I came across something that confuses me concerning the BaseCounts annotation in the vcf output after running the following commands for UnifiedGenotyper and VariantAnnotator:
java -Xmx6g -jar GenomeAnalysisTK-1.6.596/GenomeAnalysisTKLite.jar -T UnifiedGenotyper -R genome.fa -I my.bam -o my.vcf -glm BOTH
java -Xmx6g -jar GenomeAnalysisTK-1.6.596/GenomeAnalysisTKLite.jar -T VariantAnnotator -R genome.fa -I my.bam -o my_annotated.vcf --variant my.vcf -A DepthPerAlleleBySample -A BaseCounts -A AlleleBalanceBySample -A AlleleBalance -A DepthOfCoverage -A SampleList
One of the positions in the final vcf file looks like this:
chrM 1407 . C A 1246.01 . ABHet=0.639;AC=1;AF=0.500;AN=2;BaseCounts=360,637,2,1;BaseQRankSum=-4.587;DP=1000;DS;Dels=0.00;FS=50.421;HaplotypeScore=53.4969;MLEAC=1;MLEAF=0.500;MQ=35.00;MQ0=0;MQRankSum=-0.127;OND=3.000e-03;QD=4.98;ReadPosRankSum=-6.950;SB=-6.519e-03;Samples=F321 GT:AB:AD:DP:GQ:PL 0/1:0.640:637,360:250:99:1276,0,6082
The BaseCounts annotation is supposed to give the number of times each base was called, so at this position, I would have 360 A's, 637 C's (which is the reference), 2 G's and 1 T.

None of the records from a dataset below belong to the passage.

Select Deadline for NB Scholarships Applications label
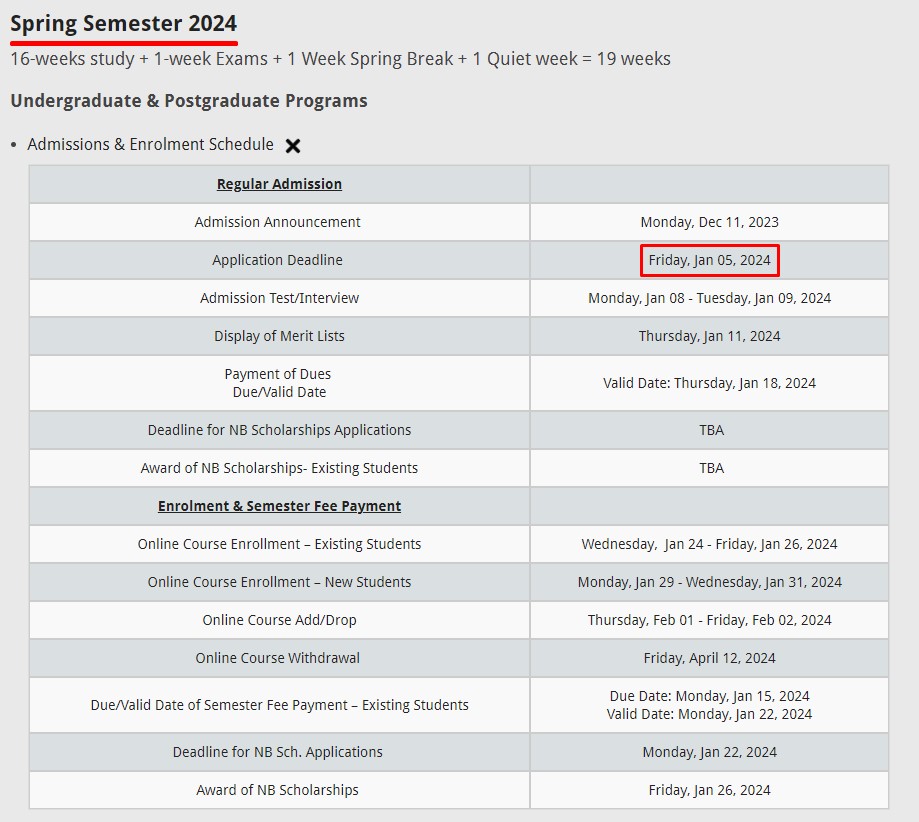This screenshot has height=822, width=919. pyautogui.click(x=279, y=430)
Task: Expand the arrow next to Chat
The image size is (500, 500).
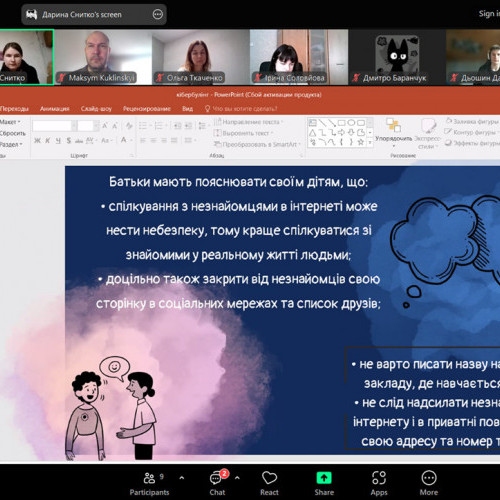Action: 237,478
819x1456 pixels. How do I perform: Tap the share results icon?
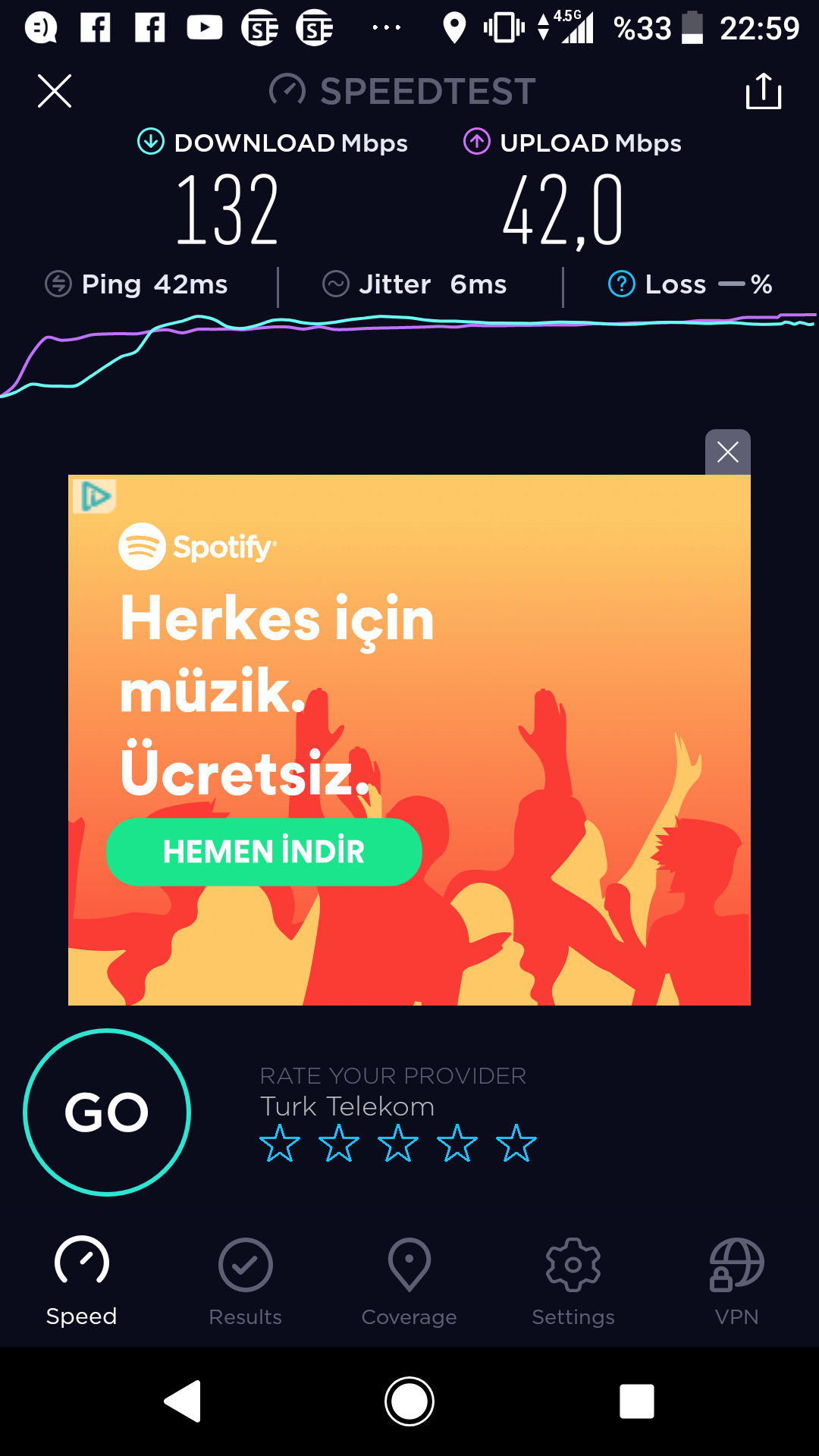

However, looking at the pileup of the input bam file at this position, the vast majority of bases is reference C, however, I fail to see this substantial number of A's (I see maybe 20), while I definitely see more than one T, e.g.
Maybe there is something I missunderstood but should not the BaseCounts (more or less) reflect what I see in the bam file?
Many thanks in advance for your comments.